Alternatives to ITER have been discussed. For example, the idea of addressing the various plasma, nuclear, and technology issues separately in a set of smaller, less costly experiments is appealing and has been suggested many times. This idea was undoubtedly in the minds of the President’s Council of Advisors on Science and Technology (PCAST) when they recently suggested, in the face of the then-impending cut in the fusion budget, that the United States propose to its ITER partners that they collaborate on a less ambitious and less costly fusion plasma science experiment. A subsequent study by a U.S. technical team estimated that PCAST’s proposed copper magnet experiment would cost half as much as ITER but would accumulate plasma physics data very slowly and would not address many of the plasma technology issues nor any of the nuclear science and technology issues. The PCAST suggestion was informally rejected by the other ITER partners. Other manifestations of a copper magnet experiment with purely fusion plasma science objectives have been rejected in the past, formally and informally, as a basis for a major international collaboration.

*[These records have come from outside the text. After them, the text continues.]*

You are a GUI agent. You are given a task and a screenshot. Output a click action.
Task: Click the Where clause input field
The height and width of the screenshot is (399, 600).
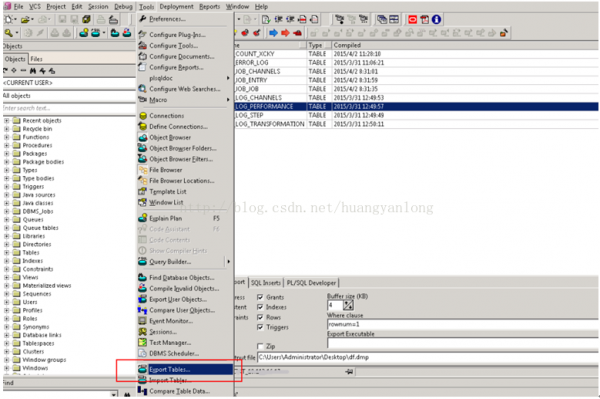[x=463, y=324]
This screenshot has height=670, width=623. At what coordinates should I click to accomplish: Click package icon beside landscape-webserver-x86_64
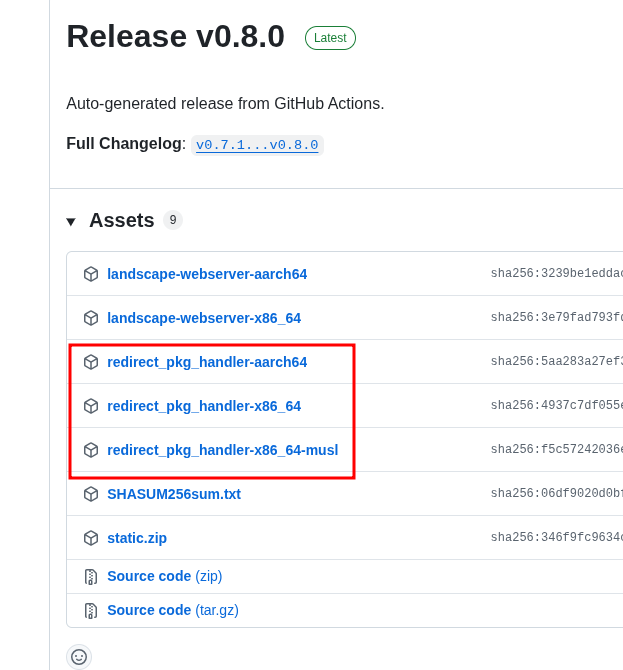91,318
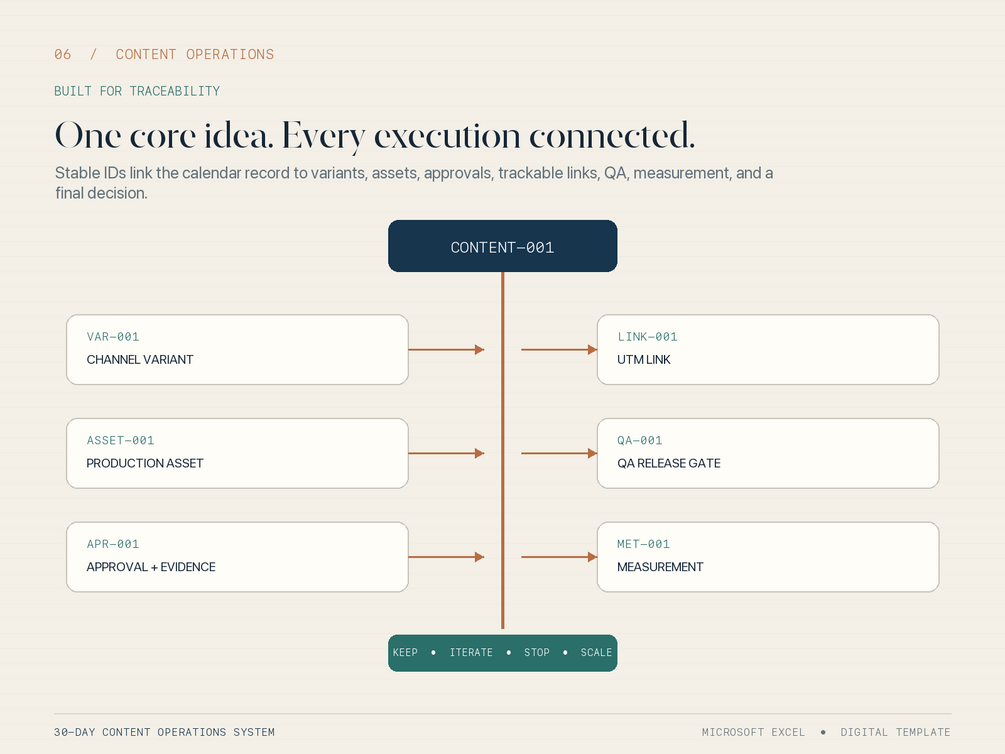The width and height of the screenshot is (1005, 754).
Task: Click Microsoft Excel footer text
Action: pos(753,732)
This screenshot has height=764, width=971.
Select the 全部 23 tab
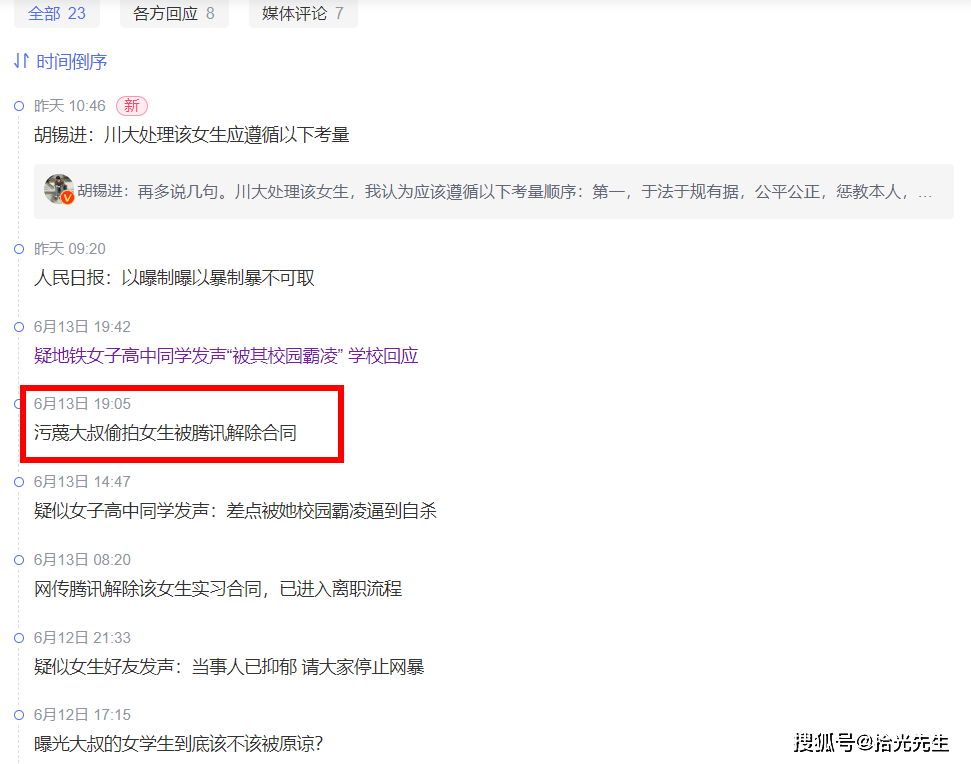(x=56, y=13)
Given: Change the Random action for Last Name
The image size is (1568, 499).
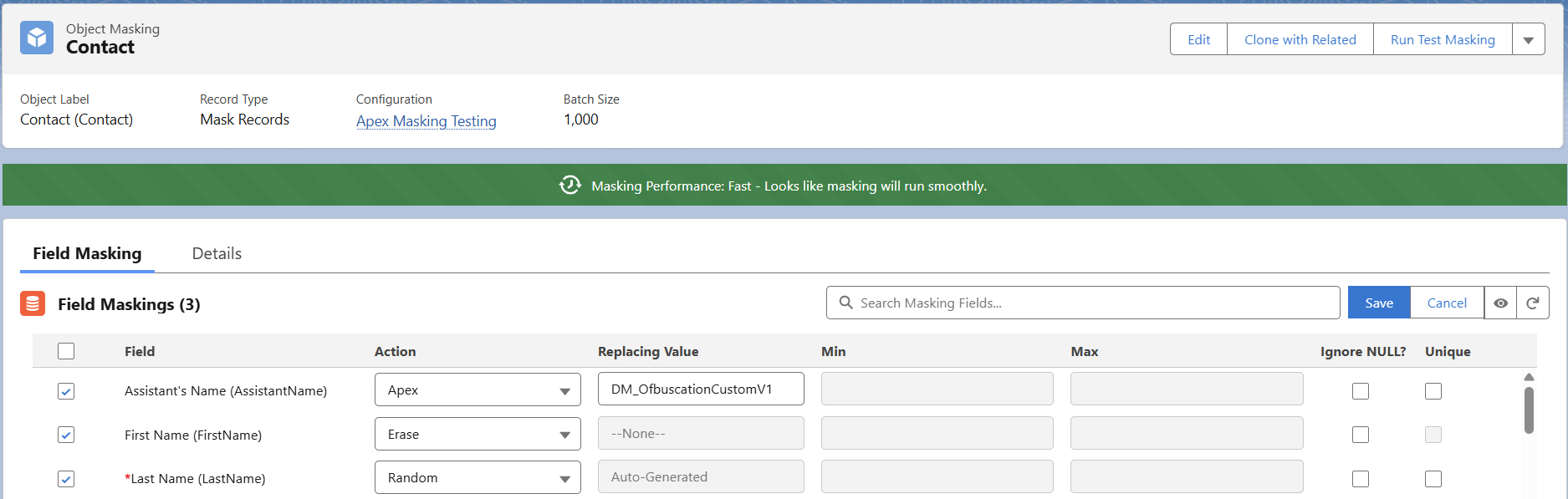Looking at the screenshot, I should click(478, 478).
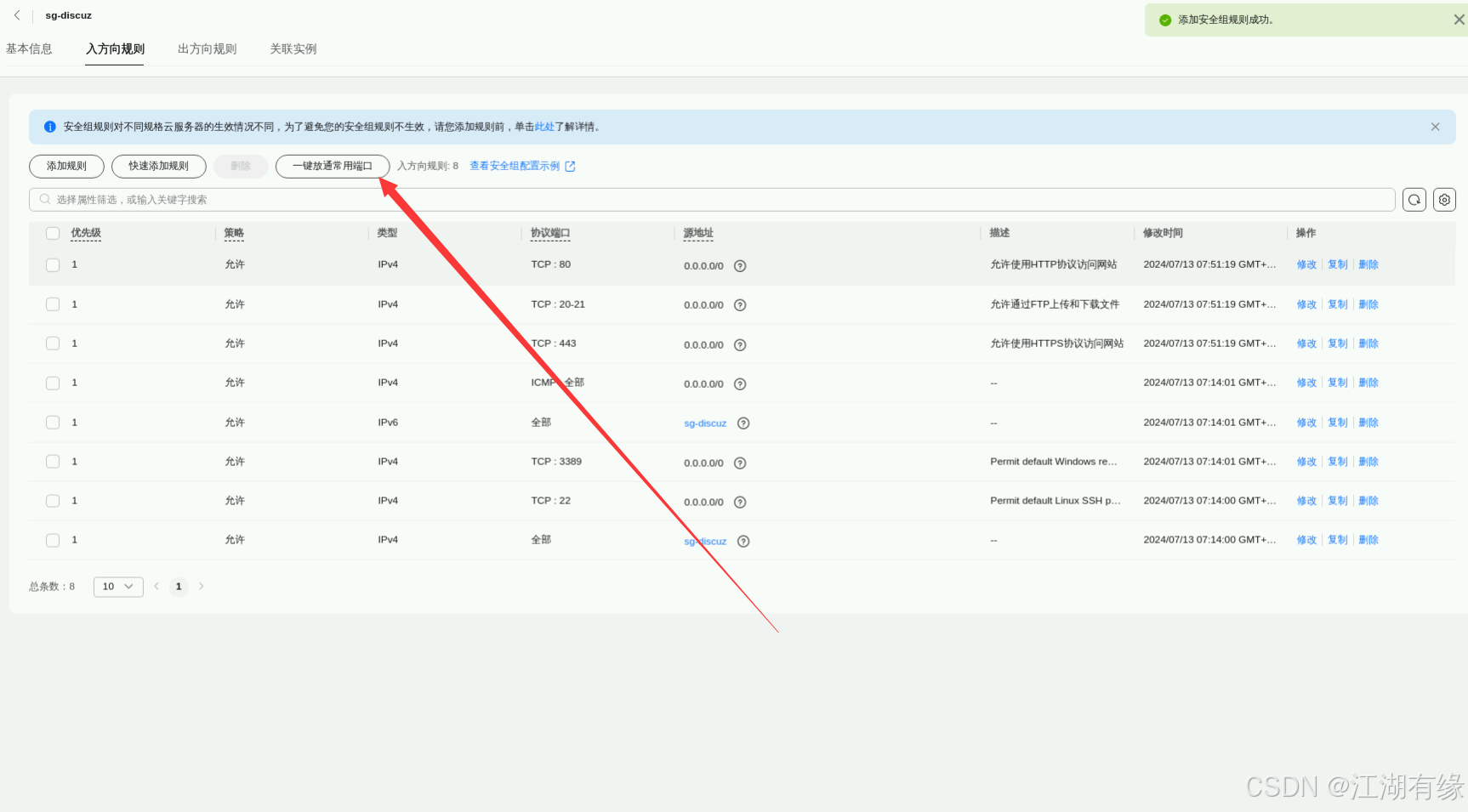Open the table settings gear icon
1468x812 pixels.
[1444, 200]
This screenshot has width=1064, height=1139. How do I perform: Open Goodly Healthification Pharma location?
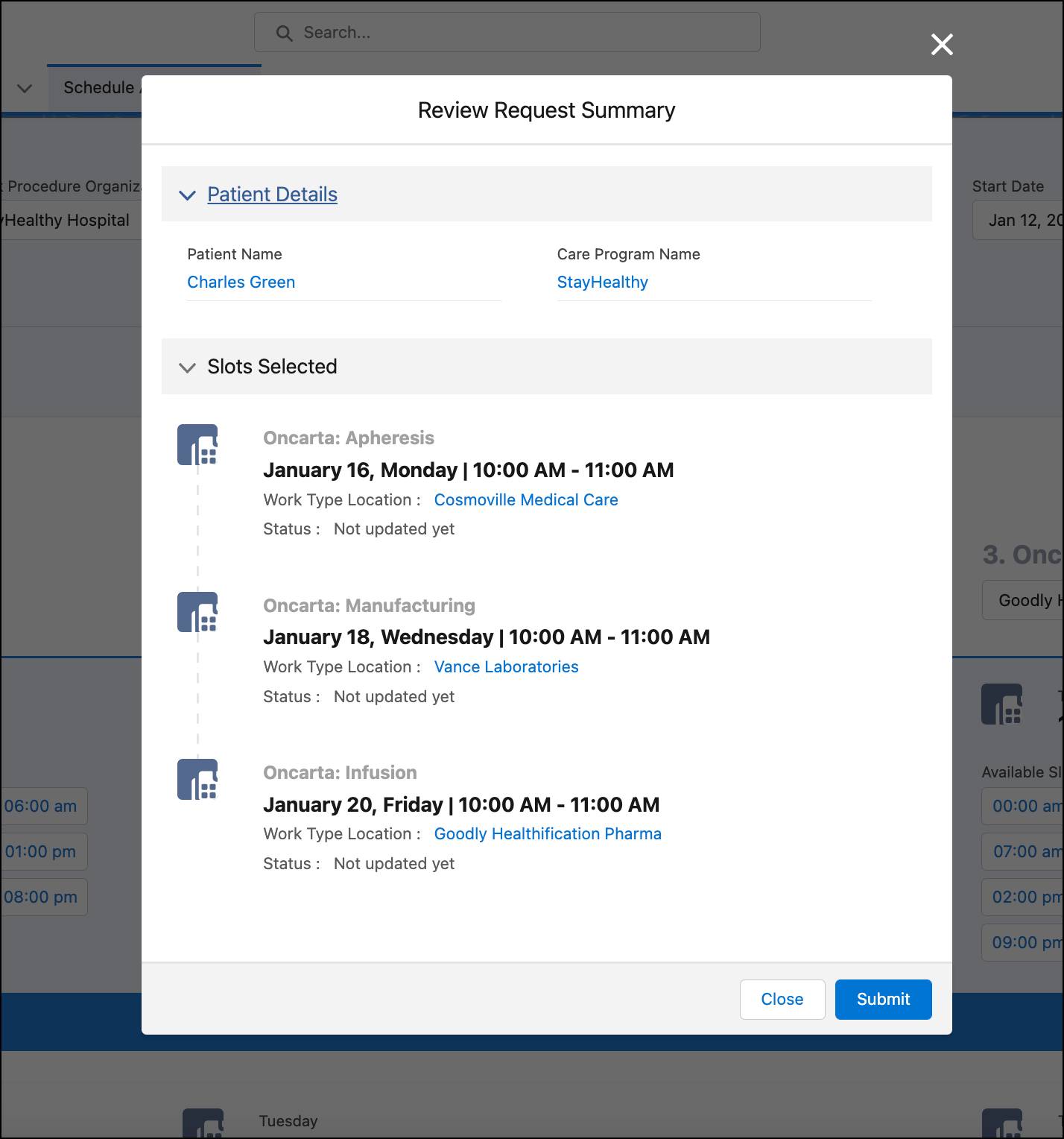pos(548,833)
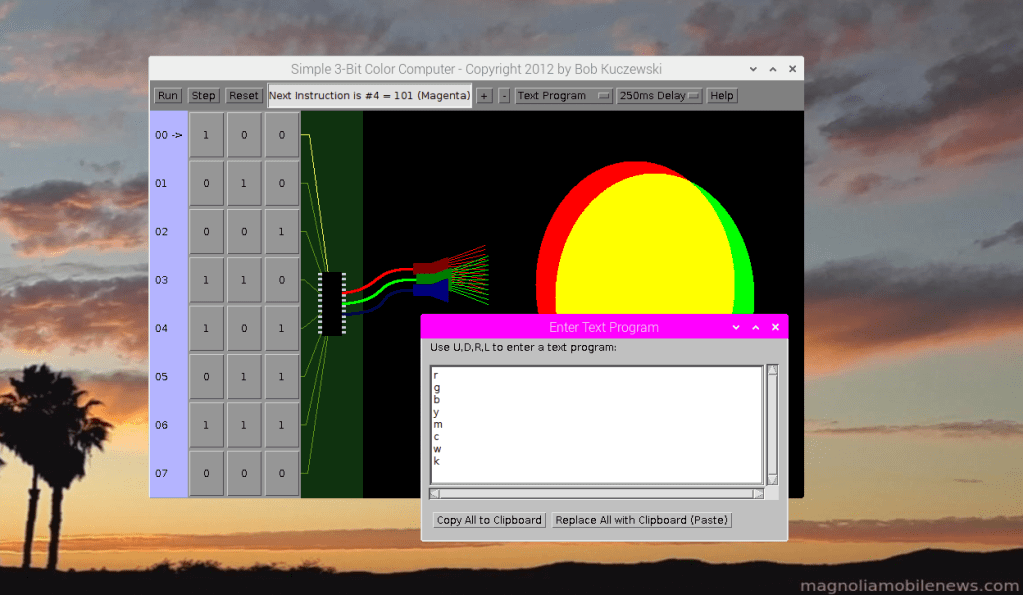
Task: Open the Text Program dropdown
Action: [x=564, y=96]
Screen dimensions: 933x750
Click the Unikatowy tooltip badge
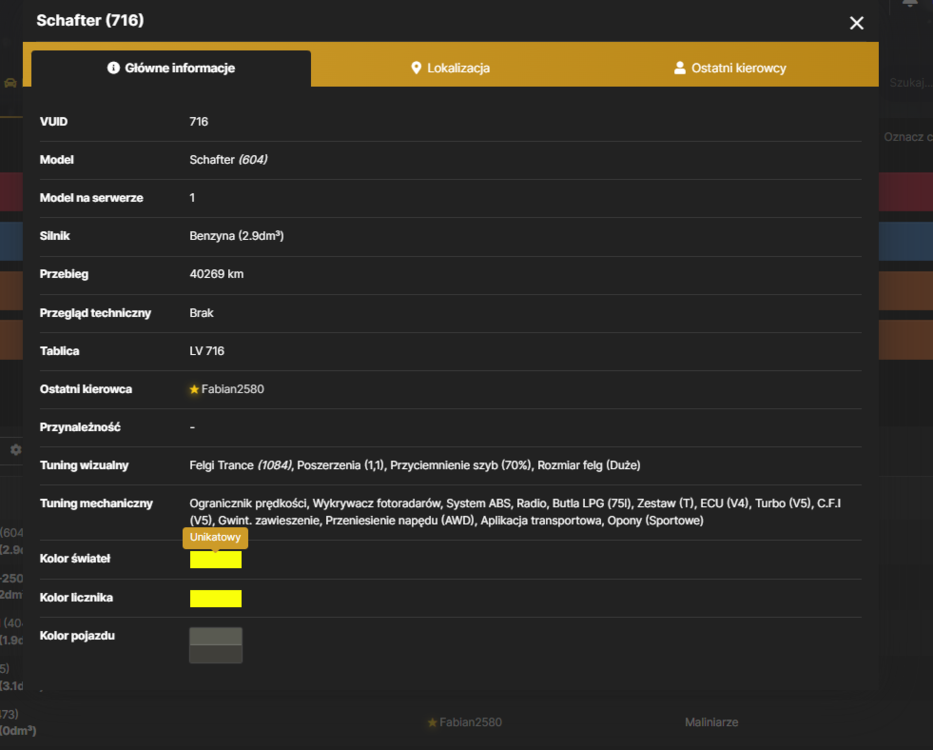click(x=215, y=538)
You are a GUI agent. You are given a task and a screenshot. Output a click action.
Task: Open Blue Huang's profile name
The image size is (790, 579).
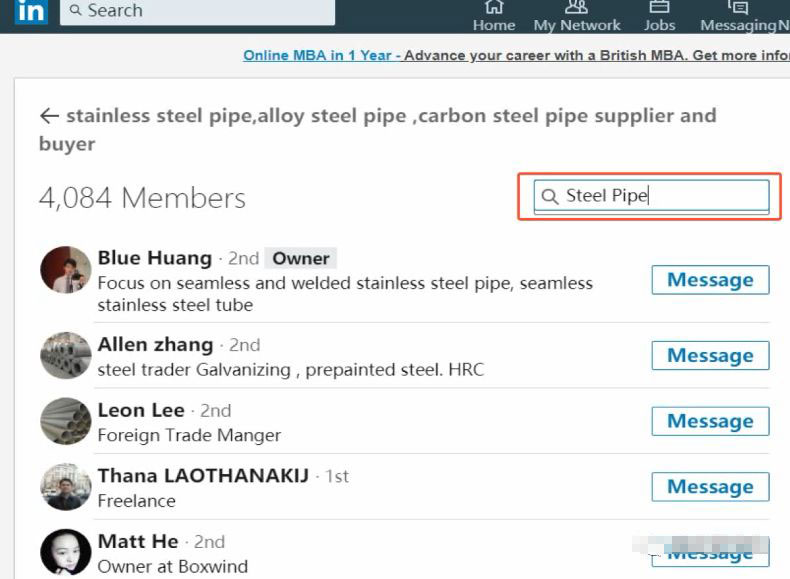click(x=155, y=258)
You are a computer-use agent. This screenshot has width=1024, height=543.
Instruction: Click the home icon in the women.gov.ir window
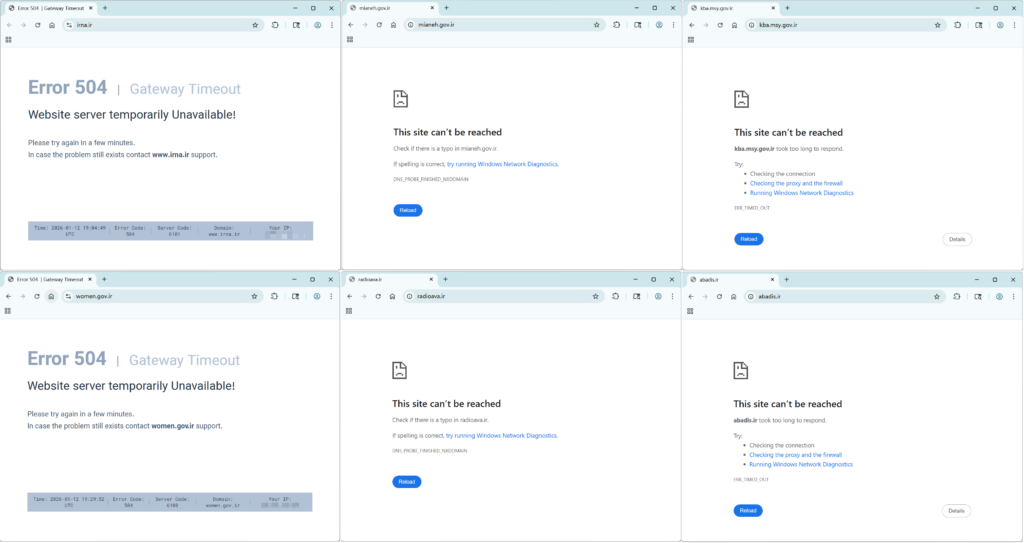[51, 296]
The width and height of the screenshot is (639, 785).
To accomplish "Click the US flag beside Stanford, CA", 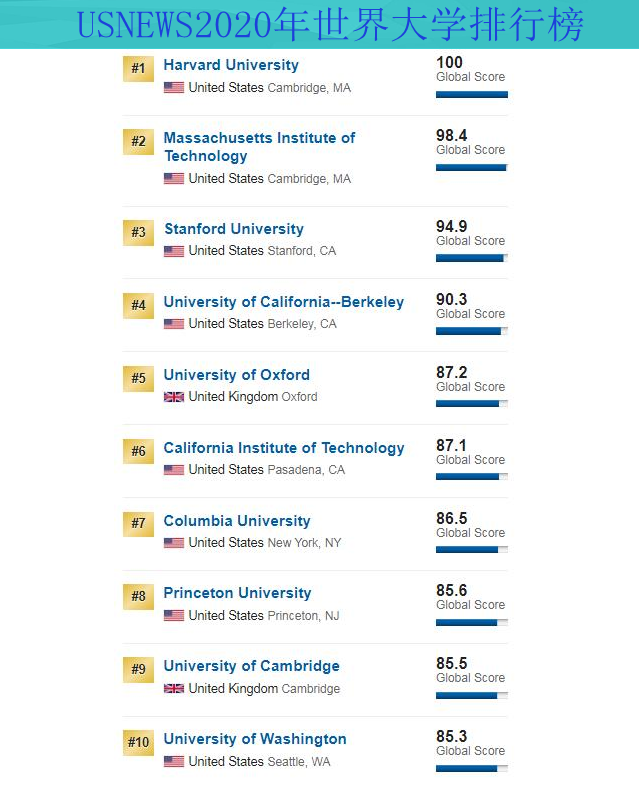I will (174, 251).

The ITER technical advisory committee and the four ITER partners, acting through their representatives to the ITER Council, recently once again endorsed the objectives that have determined the ITER design: “The Council reaffirmed that a next step such as ITER is a necessary step in the progress toward fusion energy, that its objectives and design are valid, that the cooperation among four equal Parties has been shown to be an efficient framework to achieve the ITER objectives and that the right time for such a step is now.” The report of the independent 1996 European Union Fusion Evaluation Board states “Fusion R&D has now reached a stage where it is scientifically and technically possible to proceed with the construction of the first experimental reactor, and this is the only realistic way forward.” In sum, there is a broad international agreement that ITER is the right next step.

What is to be done

Given the present federal budget climate, considerable leadership will be needed to realign the evolving government position on ITER and the national fusion program with what would seem to be the long-term national interest. I suggest the following actions:

  • The U.S. government should commit to participation in ITER construction and operations as a full partner and should announce in 1997 its willingness to enter formal ITER negotiations. The U.S. contribution to ITER should be increased from the present $55 million annually for the design phase to $100 to $150 million annually by the start of the construction phase. ITER construction funding should be budgeted as a line item separate from the budget of the U.S. national fusion program in order to ensure the continued strength of the latter.
  • The U.S. government should support the initiation of the ITER construction phase immediately after the end of the Engineering Design Activities agreement in July 1998. If a transition phase proves at this point to be a political necessity, the U.S. government should work to ensure that the transition phase activities are adequately supported to minimize delay in the project schedule.
  • At least $300 to $350 million annually is necessary to allow the United States to benefit from the opportunity provided by ITER for plasma physics and fusion nuclear and materials science experimentation and for fusion technology development, as well as to carry out a strong national program of fusion science investigations. This would make total annual U.S. fusion spending $400 to $500 million (in 1995 dollars) during the ITER construction period.
  • The U.S. government should prepare a statement of intent offering to host ITER and transmit it to its partners by the due date of February 1998. One of the government nuclear laboratory sites should be identified for this purpose. The site costs for ITER are estimated at $1.3 billion, and site credit for existing infrastructure and facilities at a site such as SRS could be near $1 billion. Because it has suitable existing facilities, the United States could host ITER as a significant part of its contribution to the project without a major up-front cash outlay.